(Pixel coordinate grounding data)
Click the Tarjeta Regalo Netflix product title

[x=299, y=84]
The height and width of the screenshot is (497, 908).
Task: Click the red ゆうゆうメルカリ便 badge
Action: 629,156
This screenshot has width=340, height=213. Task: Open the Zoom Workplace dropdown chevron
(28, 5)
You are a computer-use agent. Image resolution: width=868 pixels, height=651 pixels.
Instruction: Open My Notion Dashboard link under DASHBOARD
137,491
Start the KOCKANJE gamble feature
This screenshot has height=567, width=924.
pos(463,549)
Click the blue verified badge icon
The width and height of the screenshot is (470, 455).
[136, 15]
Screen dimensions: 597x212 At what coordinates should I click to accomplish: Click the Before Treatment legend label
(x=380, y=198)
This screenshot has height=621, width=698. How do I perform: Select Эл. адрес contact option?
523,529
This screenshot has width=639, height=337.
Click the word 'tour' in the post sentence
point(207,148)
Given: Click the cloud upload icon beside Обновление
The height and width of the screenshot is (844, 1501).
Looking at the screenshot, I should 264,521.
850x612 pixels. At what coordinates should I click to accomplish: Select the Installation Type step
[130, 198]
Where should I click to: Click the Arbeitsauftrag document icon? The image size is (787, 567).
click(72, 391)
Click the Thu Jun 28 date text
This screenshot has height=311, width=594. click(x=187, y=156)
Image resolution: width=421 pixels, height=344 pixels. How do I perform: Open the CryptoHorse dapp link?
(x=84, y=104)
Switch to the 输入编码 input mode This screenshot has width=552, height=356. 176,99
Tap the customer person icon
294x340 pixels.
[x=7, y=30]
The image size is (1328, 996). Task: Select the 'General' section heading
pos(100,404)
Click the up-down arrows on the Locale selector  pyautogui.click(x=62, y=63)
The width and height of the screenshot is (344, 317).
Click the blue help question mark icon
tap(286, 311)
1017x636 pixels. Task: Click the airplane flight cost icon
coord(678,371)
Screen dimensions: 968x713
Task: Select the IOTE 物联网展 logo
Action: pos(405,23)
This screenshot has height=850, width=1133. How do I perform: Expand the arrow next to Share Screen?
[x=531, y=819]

# PROBLEM DETAILS
Nothing should appear in the answer except the lines above from the line with "Where should I" through the line with "Click the up-down", both included, written out exactly.

# FINISHED EXERCISE
Where should I click to: Click the Arbeitsauftrag document icon? The image size is (787, 567).
click(72, 391)
Click the Thu Jun 28 date text
This screenshot has height=311, width=594. click(x=187, y=156)
Image resolution: width=421 pixels, height=344 pixels. How do I perform: Open the CryptoHorse dapp link?
(x=84, y=104)
Switch to the 输入编码 input mode This screenshot has width=552, height=356. 176,99
Tap the customer person icon
294x340 pixels.
[x=7, y=30]
The image size is (1328, 996). Task: Select the 'General' section heading
pos(100,404)
Click the up-down arrows on the Locale selector  pyautogui.click(x=62, y=63)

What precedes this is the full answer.